═════ Text provided
DNN: 7 July 2016

Thursday, July 7, 2016
by Cameron Shelley

Perhaps the earliest suggestion that consumer drones were about to take off in a big way was the "tacocopter", the little drone brings people tacos from above.  The idea exploded onto the Web in 2012 with the product launch.

Alas that the announcement was a prank!  However, the combination of drones and food has endured.  Chinese Internet giant Alibaba, for example, has experimented with fast-food delivery by drone in 2015.  Let me apprise you of the latest developments!

A man with the YouTube handle of Viva Frei has demonstrated how to cook a steak on a BBQ using a drone.  The drone is used to fly the steak several meters to the grill and lower it carefully for cooking, roughly speaking.

Remote video URL

The next step will be to have the drone cut up the steak into bite-sized pieces and deliver them into the owner's mouth.

If that seems too tame, then consider the case of Brett and Austin Haughwout of Connecticut.  They equipped their family drone with its own heating apparatus into order to cook a turkey.  After posting video of their efforts to YouTube, a US attorney issued a subpoena for what was considered an illegal, weaponized device.  The family is fighting the case in court.
══════════
> [Problems to solve]
1. Repeat the stretch of the drone post from "Alas that the" through "the owner's mouth.", word for word.
2. According to the drone post, which company experimented with fast-food delivery by drone in 2015?
═════ The data
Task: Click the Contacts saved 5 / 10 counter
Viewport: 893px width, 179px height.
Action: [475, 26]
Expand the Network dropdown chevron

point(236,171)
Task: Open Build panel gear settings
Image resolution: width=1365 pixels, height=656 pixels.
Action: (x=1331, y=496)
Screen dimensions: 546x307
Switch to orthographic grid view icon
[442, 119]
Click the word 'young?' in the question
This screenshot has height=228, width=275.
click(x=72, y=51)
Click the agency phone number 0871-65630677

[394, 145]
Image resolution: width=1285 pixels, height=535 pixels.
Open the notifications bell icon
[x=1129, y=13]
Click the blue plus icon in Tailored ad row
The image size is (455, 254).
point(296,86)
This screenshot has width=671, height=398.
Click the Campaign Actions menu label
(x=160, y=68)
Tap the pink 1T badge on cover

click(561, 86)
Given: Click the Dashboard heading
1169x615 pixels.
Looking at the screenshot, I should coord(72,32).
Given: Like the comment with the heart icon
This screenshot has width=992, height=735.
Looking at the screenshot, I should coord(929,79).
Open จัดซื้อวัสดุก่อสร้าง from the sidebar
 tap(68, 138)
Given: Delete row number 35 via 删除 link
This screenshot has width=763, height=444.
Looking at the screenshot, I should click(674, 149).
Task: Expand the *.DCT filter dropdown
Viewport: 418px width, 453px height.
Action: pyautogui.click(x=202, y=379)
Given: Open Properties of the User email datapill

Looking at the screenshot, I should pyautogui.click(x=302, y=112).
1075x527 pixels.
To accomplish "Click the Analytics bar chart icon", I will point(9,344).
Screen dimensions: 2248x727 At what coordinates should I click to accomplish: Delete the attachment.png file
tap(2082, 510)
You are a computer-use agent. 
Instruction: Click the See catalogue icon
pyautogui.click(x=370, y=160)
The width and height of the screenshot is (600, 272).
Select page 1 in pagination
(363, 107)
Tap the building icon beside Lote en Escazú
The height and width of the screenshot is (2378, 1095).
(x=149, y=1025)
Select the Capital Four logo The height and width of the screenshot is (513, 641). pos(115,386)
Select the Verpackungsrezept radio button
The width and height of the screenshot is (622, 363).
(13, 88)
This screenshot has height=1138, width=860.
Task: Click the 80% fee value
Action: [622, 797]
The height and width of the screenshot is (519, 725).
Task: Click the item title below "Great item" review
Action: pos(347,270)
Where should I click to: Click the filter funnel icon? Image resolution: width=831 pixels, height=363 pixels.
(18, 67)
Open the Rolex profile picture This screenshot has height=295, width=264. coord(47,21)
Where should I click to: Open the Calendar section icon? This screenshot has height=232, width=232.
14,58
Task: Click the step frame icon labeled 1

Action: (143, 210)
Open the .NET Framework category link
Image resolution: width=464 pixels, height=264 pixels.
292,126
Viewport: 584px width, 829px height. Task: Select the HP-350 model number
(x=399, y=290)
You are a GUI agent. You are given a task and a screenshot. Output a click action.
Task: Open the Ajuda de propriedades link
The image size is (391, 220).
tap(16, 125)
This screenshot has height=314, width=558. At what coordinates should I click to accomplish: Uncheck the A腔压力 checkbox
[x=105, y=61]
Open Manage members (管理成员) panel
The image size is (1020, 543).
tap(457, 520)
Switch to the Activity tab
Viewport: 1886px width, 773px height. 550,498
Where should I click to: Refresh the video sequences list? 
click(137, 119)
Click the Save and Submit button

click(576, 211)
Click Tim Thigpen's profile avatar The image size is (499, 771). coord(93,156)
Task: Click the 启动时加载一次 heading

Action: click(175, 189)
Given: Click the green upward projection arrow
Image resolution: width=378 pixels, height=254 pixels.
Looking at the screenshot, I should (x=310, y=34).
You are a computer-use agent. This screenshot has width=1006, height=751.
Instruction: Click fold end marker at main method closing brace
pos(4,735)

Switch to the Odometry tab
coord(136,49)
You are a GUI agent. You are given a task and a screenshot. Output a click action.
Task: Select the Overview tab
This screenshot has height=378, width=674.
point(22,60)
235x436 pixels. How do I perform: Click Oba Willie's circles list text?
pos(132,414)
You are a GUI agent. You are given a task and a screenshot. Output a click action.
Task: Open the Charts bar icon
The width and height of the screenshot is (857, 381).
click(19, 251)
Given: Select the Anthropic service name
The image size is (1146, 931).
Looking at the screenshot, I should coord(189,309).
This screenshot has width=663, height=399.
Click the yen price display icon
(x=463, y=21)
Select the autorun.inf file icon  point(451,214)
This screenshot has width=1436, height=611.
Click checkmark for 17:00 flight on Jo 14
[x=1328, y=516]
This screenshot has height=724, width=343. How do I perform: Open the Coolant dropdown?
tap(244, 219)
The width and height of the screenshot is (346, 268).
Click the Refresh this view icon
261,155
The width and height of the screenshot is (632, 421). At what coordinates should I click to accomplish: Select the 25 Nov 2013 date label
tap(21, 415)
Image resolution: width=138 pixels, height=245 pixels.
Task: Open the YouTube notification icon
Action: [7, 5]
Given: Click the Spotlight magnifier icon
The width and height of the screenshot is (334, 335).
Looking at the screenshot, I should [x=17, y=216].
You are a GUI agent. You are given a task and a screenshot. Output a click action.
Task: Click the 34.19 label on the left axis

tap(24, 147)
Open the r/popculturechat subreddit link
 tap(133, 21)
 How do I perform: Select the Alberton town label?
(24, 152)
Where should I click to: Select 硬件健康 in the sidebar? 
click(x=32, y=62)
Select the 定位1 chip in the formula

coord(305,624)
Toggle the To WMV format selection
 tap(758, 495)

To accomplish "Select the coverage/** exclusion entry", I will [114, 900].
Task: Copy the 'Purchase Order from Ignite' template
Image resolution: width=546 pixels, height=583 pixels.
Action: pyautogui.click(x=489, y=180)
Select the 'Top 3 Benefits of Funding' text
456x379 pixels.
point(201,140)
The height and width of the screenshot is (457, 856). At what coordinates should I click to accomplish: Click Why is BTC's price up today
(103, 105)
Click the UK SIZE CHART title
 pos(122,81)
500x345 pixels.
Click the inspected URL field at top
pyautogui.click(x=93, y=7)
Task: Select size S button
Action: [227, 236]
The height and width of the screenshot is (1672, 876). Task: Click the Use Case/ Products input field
══════════
> [Answers to the tasks]
1.
Alas that the announcement was a prank!  However, the combination of drones and food has endured.  Chinese Internet giant Alibaba, for example, has experimented with fast-food delivery by drone in 2015.  Let me apprise you of the latest developments!

A man with the YouTube handle of Viva Frei has demonstrated how to cook a steak on a BBQ using a drone.  The drone is used to fly the steak several meters to the grill and lower it carefully for cooking, roughly speaking.

Remote video URL

The next step will be to have the drone cut up the steak into bite-sized pieces and deliver them into the owner's mouth.

2. Alibaba, the Chinese Internet giant.